Por Christopher McKnight Nichols

Condenação improvável

“Parece muito improvável que 17 senadores republicanos se alinhem ao democratas para cumprir com a barreira máxima de dois terços para votar pela destituição de Trump. No entanto, as declarações de Mitch McConnell (líder da maioria no Senado) deixam uma porta aberta para que uma enxurrada de republicanos vote pelo impeachment.
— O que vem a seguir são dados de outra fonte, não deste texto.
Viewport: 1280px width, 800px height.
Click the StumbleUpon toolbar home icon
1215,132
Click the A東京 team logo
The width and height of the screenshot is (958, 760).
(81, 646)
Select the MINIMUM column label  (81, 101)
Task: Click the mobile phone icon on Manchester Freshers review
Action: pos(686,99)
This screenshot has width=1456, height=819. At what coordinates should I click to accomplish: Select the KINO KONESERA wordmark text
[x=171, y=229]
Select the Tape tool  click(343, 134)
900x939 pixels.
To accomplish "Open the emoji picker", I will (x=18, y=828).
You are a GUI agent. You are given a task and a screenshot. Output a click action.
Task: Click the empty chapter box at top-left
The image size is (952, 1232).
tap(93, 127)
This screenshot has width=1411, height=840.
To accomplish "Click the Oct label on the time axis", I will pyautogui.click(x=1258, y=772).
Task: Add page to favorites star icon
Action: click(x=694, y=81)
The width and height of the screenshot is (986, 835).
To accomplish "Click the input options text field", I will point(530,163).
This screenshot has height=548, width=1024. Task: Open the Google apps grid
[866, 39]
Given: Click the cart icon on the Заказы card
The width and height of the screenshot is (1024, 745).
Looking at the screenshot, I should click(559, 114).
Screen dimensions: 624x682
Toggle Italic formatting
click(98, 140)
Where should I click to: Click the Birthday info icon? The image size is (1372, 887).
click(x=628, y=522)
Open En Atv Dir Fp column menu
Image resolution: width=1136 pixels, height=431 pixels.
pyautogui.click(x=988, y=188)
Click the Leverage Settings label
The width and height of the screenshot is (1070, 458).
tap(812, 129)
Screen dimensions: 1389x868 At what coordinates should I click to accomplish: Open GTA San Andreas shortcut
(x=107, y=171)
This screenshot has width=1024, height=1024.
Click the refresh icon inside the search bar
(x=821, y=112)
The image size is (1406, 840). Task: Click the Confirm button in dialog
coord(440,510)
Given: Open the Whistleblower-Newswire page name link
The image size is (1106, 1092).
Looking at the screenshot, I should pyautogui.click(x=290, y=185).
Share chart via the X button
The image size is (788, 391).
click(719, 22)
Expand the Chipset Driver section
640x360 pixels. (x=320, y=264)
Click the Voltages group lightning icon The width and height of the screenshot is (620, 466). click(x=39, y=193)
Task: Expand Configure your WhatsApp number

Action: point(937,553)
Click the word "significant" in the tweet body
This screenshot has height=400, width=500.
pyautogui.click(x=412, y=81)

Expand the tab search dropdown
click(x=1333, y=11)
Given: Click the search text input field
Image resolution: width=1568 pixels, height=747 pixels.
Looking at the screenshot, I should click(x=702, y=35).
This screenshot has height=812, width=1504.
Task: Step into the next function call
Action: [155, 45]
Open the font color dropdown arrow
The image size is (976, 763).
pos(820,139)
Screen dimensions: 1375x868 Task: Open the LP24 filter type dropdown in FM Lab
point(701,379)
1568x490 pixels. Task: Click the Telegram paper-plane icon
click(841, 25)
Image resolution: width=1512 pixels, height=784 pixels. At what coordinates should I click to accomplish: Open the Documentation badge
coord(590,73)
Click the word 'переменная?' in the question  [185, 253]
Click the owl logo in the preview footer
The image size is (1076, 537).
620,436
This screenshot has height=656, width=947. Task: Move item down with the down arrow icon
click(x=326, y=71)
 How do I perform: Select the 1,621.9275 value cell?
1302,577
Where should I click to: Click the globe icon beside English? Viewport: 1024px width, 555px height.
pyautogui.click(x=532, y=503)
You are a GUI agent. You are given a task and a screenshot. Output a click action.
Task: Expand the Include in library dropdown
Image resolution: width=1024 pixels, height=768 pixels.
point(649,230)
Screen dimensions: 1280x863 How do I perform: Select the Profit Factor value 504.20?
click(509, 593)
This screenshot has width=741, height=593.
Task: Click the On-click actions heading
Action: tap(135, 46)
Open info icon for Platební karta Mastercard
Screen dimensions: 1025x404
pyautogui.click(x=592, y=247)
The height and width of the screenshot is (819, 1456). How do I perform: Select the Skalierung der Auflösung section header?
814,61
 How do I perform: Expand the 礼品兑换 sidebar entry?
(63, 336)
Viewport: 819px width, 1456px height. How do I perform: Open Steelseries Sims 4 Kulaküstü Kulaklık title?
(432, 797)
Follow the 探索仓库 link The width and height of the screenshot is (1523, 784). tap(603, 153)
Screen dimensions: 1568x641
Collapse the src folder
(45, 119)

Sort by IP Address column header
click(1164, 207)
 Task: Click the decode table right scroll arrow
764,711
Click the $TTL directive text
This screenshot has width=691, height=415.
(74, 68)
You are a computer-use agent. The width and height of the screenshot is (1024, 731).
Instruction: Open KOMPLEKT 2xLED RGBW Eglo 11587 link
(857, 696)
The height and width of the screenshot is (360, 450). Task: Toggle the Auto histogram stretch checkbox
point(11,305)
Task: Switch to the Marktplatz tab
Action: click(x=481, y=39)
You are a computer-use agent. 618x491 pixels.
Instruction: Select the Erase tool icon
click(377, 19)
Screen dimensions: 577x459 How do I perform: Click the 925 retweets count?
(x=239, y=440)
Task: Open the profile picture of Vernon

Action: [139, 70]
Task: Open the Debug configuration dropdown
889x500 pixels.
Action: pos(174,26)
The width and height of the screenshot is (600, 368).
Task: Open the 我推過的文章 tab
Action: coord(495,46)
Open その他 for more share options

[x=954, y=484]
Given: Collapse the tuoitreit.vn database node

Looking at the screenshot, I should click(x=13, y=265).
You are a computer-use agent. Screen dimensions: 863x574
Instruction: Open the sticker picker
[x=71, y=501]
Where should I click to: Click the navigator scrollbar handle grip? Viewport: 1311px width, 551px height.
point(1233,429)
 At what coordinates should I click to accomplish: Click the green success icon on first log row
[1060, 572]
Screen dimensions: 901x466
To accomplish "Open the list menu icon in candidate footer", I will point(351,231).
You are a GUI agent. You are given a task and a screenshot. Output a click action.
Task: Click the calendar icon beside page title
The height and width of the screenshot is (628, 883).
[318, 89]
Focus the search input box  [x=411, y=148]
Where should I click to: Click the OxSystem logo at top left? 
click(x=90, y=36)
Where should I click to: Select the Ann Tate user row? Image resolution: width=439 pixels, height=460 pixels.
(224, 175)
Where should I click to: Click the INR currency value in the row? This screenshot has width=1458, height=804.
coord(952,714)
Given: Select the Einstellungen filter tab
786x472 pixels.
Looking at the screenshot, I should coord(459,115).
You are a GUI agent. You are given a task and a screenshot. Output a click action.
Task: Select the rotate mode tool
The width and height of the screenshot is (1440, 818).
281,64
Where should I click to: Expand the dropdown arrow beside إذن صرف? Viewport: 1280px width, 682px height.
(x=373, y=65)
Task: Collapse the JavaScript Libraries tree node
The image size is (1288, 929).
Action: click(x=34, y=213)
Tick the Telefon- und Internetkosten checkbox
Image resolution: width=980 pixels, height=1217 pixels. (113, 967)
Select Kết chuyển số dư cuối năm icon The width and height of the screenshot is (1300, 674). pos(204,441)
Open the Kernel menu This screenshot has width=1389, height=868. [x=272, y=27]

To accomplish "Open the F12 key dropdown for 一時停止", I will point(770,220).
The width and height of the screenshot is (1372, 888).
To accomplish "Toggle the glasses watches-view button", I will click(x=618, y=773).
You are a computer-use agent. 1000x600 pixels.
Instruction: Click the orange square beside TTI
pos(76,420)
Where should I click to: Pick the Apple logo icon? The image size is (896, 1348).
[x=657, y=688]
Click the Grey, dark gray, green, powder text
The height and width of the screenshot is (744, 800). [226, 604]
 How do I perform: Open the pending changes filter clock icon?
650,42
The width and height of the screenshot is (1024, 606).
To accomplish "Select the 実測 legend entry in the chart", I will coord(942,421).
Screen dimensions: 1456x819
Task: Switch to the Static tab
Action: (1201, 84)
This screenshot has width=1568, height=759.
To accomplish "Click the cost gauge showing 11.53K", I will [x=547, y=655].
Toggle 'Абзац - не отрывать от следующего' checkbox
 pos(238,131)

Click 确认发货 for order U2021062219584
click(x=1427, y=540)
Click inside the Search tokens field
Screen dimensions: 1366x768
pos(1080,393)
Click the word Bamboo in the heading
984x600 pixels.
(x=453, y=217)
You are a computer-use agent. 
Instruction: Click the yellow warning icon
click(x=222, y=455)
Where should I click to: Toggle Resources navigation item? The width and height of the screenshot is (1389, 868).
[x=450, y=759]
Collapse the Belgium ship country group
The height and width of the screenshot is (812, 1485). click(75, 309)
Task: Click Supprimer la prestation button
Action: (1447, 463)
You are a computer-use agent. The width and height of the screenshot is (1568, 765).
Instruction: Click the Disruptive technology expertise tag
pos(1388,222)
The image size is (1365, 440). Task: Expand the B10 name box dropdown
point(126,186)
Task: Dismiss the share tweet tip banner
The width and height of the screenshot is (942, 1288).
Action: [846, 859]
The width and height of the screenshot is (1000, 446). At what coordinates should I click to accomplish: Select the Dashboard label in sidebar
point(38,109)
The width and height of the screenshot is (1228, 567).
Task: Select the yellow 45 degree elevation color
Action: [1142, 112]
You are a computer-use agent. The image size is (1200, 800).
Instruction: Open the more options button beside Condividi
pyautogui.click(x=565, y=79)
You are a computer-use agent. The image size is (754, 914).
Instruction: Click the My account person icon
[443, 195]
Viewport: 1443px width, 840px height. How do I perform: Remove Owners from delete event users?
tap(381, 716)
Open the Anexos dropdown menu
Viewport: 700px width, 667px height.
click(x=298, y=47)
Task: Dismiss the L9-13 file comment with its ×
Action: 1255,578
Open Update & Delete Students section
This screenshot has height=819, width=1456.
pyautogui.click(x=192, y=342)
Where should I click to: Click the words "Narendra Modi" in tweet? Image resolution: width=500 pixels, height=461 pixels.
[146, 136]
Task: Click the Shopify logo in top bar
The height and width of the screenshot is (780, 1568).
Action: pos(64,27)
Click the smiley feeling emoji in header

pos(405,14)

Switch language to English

No mínimo, elas sinalizam que haverá muito mais votos pela destituição do que em 2019. Muito provavelmente, esse processo se desdobrará no Senado depois que os democratas assumirem o controle, em 20 de janeiro, e será dividido com outras prioridades, como a confirmação de membros do governo de Joe Biden e a aprovação de medidas urgentes ligadas à pandemia da covid-19 e ao estímulo econômico.” Historiador da Universidade Estadual do Oregon e coautor de Rethinking American Grand Strategy (“Repensando a Grande Estratégia Americana”).

Por James Naylor Green

Racha entre republicanos

“Embora apenas 10 republicanos tenham se unido aos democratas na votação pelo impeachment, o fato de terem rompido com o partido é muitos significativo. Especialmente a decisão da deputada Liz Cheney, filha do ex-vice-presidente Dick Cheney e a terceira na linha de liderança do Partido Republicano. Isso representa o começo de um racha dentro do Partido Republicano entre aqueles que desejam expulsar as forças de Trump e retornar ao conservadorismo tradicional e aqueles que compraram a ideologia e a retórica da extrema-direita. O senador Mitch McConnell, líder da maioria republicana no Senado, não está comprometido com Trump. Ele se focará em bloquear a agenda legislativa e em garantir que os republicanos retomem o Senado em dois anos.” Historiador político e professor da Brown University (em Rhode Island).